> [Exercise directions]
Every line of the records counts; transcribe each one exactly.

(Stored records)
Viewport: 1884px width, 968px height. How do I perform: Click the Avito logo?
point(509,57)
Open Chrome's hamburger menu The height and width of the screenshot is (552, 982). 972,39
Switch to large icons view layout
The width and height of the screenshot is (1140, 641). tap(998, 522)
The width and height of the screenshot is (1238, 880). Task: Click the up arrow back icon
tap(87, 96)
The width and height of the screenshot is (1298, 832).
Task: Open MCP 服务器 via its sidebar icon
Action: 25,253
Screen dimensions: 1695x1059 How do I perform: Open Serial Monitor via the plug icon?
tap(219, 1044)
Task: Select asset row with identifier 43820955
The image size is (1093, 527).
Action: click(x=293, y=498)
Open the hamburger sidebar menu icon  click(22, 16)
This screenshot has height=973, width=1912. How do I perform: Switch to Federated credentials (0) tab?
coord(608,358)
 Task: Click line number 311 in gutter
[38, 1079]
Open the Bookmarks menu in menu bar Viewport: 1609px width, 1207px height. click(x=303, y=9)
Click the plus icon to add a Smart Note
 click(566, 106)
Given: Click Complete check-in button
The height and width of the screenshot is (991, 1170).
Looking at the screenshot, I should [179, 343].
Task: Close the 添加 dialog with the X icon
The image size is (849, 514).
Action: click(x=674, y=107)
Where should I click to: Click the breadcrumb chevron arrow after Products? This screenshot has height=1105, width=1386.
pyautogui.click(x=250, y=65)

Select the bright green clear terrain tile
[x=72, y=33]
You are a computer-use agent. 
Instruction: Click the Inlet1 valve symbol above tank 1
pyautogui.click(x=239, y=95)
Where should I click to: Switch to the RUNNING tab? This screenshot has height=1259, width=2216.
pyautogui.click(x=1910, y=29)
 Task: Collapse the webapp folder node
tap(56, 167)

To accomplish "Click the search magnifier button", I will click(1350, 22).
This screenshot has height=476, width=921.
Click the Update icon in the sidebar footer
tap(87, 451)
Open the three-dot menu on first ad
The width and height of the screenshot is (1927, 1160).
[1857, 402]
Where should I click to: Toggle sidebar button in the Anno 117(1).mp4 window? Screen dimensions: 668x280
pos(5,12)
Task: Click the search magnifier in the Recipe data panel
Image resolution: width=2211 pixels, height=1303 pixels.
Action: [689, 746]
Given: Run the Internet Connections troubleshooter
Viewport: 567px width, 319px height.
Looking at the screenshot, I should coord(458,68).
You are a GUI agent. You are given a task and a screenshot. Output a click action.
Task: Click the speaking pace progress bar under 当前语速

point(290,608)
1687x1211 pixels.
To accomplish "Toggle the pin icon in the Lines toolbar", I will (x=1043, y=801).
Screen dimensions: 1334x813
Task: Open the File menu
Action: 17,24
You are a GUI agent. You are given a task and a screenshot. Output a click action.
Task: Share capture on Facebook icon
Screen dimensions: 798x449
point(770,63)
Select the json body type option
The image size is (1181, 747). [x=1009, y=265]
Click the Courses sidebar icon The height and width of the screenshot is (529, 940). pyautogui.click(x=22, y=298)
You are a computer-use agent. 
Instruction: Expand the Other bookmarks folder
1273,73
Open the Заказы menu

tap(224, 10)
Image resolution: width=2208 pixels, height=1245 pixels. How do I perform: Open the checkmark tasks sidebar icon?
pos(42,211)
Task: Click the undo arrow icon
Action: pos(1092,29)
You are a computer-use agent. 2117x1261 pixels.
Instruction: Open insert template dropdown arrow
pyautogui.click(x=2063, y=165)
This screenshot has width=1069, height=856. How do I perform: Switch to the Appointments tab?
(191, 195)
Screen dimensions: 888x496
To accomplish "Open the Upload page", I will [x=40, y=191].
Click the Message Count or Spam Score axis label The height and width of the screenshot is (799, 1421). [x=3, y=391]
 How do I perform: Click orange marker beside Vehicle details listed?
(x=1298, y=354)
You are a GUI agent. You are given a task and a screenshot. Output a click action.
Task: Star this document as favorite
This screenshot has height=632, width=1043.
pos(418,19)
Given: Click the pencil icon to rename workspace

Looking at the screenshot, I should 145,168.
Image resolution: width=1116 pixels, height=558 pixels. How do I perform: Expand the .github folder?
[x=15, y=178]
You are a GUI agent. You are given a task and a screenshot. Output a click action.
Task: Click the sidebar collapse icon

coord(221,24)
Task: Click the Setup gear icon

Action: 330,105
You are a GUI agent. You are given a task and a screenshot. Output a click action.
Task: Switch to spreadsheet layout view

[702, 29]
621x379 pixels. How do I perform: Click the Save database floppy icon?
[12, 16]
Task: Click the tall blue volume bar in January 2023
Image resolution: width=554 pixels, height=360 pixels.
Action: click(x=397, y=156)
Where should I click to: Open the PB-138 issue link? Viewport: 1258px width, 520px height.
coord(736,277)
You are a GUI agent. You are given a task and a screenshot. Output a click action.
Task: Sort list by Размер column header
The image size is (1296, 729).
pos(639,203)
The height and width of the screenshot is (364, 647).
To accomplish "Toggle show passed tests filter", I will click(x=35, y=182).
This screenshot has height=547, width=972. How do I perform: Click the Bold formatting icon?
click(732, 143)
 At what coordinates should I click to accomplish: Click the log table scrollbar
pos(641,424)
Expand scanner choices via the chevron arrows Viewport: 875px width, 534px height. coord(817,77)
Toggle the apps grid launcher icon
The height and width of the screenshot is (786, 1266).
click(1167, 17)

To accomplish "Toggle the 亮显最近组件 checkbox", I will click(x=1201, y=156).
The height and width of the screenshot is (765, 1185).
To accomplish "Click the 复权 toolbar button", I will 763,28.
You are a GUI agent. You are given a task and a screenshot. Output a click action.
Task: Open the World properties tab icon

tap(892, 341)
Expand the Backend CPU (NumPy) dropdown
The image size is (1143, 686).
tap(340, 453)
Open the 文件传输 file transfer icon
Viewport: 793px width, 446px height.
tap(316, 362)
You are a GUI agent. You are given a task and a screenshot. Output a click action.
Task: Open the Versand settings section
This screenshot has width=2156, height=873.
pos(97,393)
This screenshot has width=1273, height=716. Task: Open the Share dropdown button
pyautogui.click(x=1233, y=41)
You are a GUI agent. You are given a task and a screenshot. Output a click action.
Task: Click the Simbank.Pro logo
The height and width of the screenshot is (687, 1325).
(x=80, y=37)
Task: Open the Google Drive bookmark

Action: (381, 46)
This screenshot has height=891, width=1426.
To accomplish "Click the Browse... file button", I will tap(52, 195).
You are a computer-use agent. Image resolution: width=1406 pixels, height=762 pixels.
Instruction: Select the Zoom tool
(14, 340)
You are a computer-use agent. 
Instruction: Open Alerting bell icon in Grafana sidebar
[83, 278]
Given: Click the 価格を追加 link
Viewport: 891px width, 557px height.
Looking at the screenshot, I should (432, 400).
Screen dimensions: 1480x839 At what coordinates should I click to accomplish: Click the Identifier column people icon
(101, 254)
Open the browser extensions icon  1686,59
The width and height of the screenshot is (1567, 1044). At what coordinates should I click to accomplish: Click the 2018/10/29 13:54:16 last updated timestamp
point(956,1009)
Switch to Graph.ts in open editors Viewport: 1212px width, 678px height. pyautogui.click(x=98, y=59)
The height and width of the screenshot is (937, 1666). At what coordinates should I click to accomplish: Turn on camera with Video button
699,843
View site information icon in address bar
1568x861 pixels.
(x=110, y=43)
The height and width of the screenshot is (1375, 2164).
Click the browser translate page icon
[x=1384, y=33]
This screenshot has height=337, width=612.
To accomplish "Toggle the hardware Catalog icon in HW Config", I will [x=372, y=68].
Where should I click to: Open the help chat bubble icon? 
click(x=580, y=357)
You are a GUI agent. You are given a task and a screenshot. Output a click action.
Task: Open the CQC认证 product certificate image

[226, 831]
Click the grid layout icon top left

> [Response below]
Viewport: 1884px width, 968px height. How do I perform: Click the Avito logo?
point(509,57)
Open Chrome's hamburger menu The height and width of the screenshot is (552, 982). 972,39
Switch to large icons view layout
The width and height of the screenshot is (1140, 641). tap(998, 522)
The width and height of the screenshot is (1238, 880). Task: Click the up arrow back icon
tap(87, 96)
The width and height of the screenshot is (1298, 832).
Task: Open MCP 服务器 via its sidebar icon
Action: 25,253
Screen dimensions: 1695x1059 How do I perform: Open Serial Monitor via the plug icon?
tap(219, 1044)
Task: Select asset row with identifier 43820955
The image size is (1093, 527).
Action: click(x=293, y=498)
Open the hamburger sidebar menu icon  click(22, 16)
This screenshot has height=973, width=1912. How do I perform: Switch to Federated credentials (0) tab?
coord(608,358)
 Task: Click line number 311 in gutter
[38, 1079]
Open the Bookmarks menu in menu bar Viewport: 1609px width, 1207px height. click(x=303, y=9)
Click the plus icon to add a Smart Note
 click(566, 106)
Given: Click Complete check-in button
The height and width of the screenshot is (991, 1170).
Looking at the screenshot, I should [179, 343].
Task: Close the 添加 dialog with the X icon
The image size is (849, 514).
Action: click(x=674, y=107)
Where should I click to: Click the breadcrumb chevron arrow after Products? This screenshot has height=1105, width=1386.
pyautogui.click(x=250, y=65)

Select the bright green clear terrain tile
[x=72, y=33]
You are a computer-use agent. 
Instruction: Click the Inlet1 valve symbol above tank 1
pyautogui.click(x=239, y=95)
Where should I click to: Switch to the RUNNING tab? This screenshot has height=1259, width=2216.
pyautogui.click(x=1910, y=29)
 Task: Collapse the webapp folder node
tap(56, 167)

To accomplish "Click the search magnifier button", I will click(1350, 22).
This screenshot has height=476, width=921.
Click the Update icon in the sidebar footer
tap(87, 451)
Open the three-dot menu on first ad
The width and height of the screenshot is (1927, 1160).
[1857, 402]
Where should I click to: Toggle sidebar button in the Anno 117(1).mp4 window? Screen dimensions: 668x280
pos(5,12)
Task: Click the search magnifier in the Recipe data panel
Image resolution: width=2211 pixels, height=1303 pixels.
Action: [689, 746]
Given: Run the Internet Connections troubleshooter
Viewport: 567px width, 319px height.
Looking at the screenshot, I should coord(458,68).
You are a GUI agent. You are given a task and a screenshot. Output a click action.
Task: Click the speaking pace progress bar under 当前语速

point(290,608)
1687x1211 pixels.
To accomplish "Toggle the pin icon in the Lines toolbar", I will (x=1043, y=801).
Screen dimensions: 1334x813
Task: Open the File menu
Action: 17,24
You are a GUI agent. You are given a task and a screenshot. Output a click action.
Task: Share capture on Facebook icon
Screen dimensions: 798x449
point(770,63)
Select the json body type option
The image size is (1181, 747). [x=1009, y=265]
Click the Courses sidebar icon The height and width of the screenshot is (529, 940). pyautogui.click(x=22, y=298)
You are a computer-use agent. 
Instruction: Expand the Other bookmarks folder
1273,73
Open the Заказы menu

tap(224, 10)
Image resolution: width=2208 pixels, height=1245 pixels. How do I perform: Open the checkmark tasks sidebar icon?
pos(42,211)
Task: Click the undo arrow icon
Action: pos(1092,29)
You are a computer-use agent. 2117x1261 pixels.
Instruction: Open insert template dropdown arrow
pyautogui.click(x=2063, y=165)
This screenshot has width=1069, height=856. How do I perform: Switch to the Appointments tab?
(191, 195)
Screen dimensions: 888x496
To accomplish "Open the Upload page", I will [x=40, y=191].
Click the Message Count or Spam Score axis label The height and width of the screenshot is (799, 1421). [x=3, y=391]
 How do I perform: Click orange marker beside Vehicle details listed?
(x=1298, y=354)
You are a GUI agent. You are given a task and a screenshot. Output a click action.
Task: Star this document as favorite
This screenshot has height=632, width=1043.
pos(418,19)
Given: Click the pencil icon to rename workspace

Looking at the screenshot, I should 145,168.
Image resolution: width=1116 pixels, height=558 pixels. How do I perform: Expand the .github folder?
[x=15, y=178]
You are a GUI agent. You are given a task and a screenshot. Output a click action.
Task: Click the sidebar collapse icon

coord(221,24)
Task: Click the Setup gear icon

Action: 330,105
You are a GUI agent. You are given a task and a screenshot. Output a click action.
Task: Switch to spreadsheet layout view

[702, 29]
621x379 pixels. How do I perform: Click the Save database floppy icon?
[12, 16]
Task: Click the tall blue volume bar in January 2023
Image resolution: width=554 pixels, height=360 pixels.
Action: click(x=397, y=156)
Where should I click to: Open the PB-138 issue link? Viewport: 1258px width, 520px height.
coord(736,277)
You are a GUI agent. You are given a task and a screenshot. Output a click action.
Task: Sort list by Размер column header
The image size is (1296, 729).
pos(639,203)
The height and width of the screenshot is (364, 647).
To accomplish "Toggle show passed tests filter", I will click(x=35, y=182).
This screenshot has height=547, width=972. How do I perform: Click the Bold formatting icon?
click(732, 143)
 At what coordinates should I click to accomplish: Click the log table scrollbar
pos(641,424)
Expand scanner choices via the chevron arrows Viewport: 875px width, 534px height. coord(817,77)
Toggle the apps grid launcher icon
The height and width of the screenshot is (786, 1266).
click(1167, 17)

To accomplish "Toggle the 亮显最近组件 checkbox", I will click(x=1201, y=156).
The height and width of the screenshot is (765, 1185).
To accomplish "Click the 复权 toolbar button", I will 763,28.
You are a GUI agent. You are given a task and a screenshot. Output a click action.
Task: Open the World properties tab icon

tap(892, 341)
Expand the Backend CPU (NumPy) dropdown
The image size is (1143, 686).
tap(340, 453)
Open the 文件传输 file transfer icon
Viewport: 793px width, 446px height.
tap(316, 362)
You are a GUI agent. You are given a task and a screenshot. Output a click action.
Task: Open the Versand settings section
This screenshot has width=2156, height=873.
pos(97,393)
This screenshot has width=1273, height=716. Task: Open the Share dropdown button
pyautogui.click(x=1233, y=41)
You are a GUI agent. You are given a task and a screenshot. Output a click action.
Task: Click the Simbank.Pro logo
The height and width of the screenshot is (687, 1325).
(x=80, y=37)
Task: Open the Google Drive bookmark

Action: (381, 46)
This screenshot has height=891, width=1426.
To accomplish "Click the Browse... file button", I will tap(52, 195).
You are a computer-use agent. Image resolution: width=1406 pixels, height=762 pixels.
Instruction: Select the Zoom tool
(14, 340)
You are a computer-use agent. 
Instruction: Open Alerting bell icon in Grafana sidebar
[83, 278]
Given: Click the 価格を追加 link
Viewport: 891px width, 557px height.
Looking at the screenshot, I should (432, 400).
Screen dimensions: 1480x839 At what coordinates should I click to accomplish: Click the Identifier column people icon
(101, 254)
Open the browser extensions icon  1686,59
The width and height of the screenshot is (1567, 1044). At what coordinates should I click to accomplish: Click the 2018/10/29 13:54:16 last updated timestamp
point(956,1009)
Switch to Graph.ts in open editors Viewport: 1212px width, 678px height. pyautogui.click(x=98, y=59)
The height and width of the screenshot is (937, 1666). At what coordinates should I click to accomplish: Turn on camera with Video button
699,843
View site information icon in address bar
1568x861 pixels.
(x=110, y=43)
The height and width of the screenshot is (1375, 2164).
Click the browser translate page icon
[x=1384, y=33]
This screenshot has height=337, width=612.
To accomplish "Toggle the hardware Catalog icon in HW Config", I will [x=372, y=68].
Where should I click to: Open the help chat bubble icon? 
click(x=580, y=357)
You are a GUI agent. You are given a task and a screenshot. Output a click action.
Task: Open the CQC认证 product certificate image

[226, 831]
Click the grid layout icon top left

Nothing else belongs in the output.